╭─ Extracted information

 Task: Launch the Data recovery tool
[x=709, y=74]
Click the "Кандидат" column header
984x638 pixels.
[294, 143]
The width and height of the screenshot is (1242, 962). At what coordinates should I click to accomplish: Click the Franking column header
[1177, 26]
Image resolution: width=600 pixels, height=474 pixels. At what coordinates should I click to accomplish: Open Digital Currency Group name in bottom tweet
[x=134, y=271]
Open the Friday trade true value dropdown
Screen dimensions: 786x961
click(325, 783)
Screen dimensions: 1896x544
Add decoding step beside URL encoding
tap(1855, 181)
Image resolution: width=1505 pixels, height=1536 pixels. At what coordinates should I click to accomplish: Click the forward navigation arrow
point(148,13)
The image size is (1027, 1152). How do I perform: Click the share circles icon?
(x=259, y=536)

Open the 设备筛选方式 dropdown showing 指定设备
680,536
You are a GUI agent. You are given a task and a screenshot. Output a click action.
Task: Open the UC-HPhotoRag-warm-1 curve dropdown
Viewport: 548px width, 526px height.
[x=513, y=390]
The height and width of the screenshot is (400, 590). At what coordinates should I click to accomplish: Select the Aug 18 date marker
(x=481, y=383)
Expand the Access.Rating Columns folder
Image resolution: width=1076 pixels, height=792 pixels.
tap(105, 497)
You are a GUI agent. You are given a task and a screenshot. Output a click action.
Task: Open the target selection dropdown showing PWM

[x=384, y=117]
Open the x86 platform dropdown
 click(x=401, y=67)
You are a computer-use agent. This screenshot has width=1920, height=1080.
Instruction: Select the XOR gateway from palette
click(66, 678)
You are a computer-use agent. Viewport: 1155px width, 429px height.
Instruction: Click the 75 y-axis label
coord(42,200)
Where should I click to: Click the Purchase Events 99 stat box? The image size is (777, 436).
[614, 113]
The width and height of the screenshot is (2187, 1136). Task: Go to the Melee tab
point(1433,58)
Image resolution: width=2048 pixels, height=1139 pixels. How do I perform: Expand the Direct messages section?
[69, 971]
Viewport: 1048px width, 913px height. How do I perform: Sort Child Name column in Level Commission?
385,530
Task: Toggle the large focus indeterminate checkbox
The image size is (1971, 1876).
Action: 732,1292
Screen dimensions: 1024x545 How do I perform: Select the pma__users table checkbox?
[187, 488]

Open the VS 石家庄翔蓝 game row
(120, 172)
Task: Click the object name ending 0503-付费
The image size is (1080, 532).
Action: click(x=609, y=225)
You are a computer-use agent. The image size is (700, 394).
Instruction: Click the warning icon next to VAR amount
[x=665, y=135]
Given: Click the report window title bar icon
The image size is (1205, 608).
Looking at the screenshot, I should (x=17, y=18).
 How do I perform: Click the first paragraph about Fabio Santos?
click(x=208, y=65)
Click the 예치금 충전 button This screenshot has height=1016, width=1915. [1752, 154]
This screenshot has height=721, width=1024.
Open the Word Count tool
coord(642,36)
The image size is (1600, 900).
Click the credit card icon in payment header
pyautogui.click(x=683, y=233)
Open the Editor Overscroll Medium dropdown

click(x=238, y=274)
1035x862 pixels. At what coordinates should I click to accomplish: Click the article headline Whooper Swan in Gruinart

╰─

What to do:
What lines in the data above contain the word "computer"? Show them all.

Answer to the exercise:
You are a computer-use agent. This screenshot has width=1920, height=1080.
You are a computer-use agent. Viewport: 1155px width, 429px height.
You are a computer-use agent. The image size is (700, 394).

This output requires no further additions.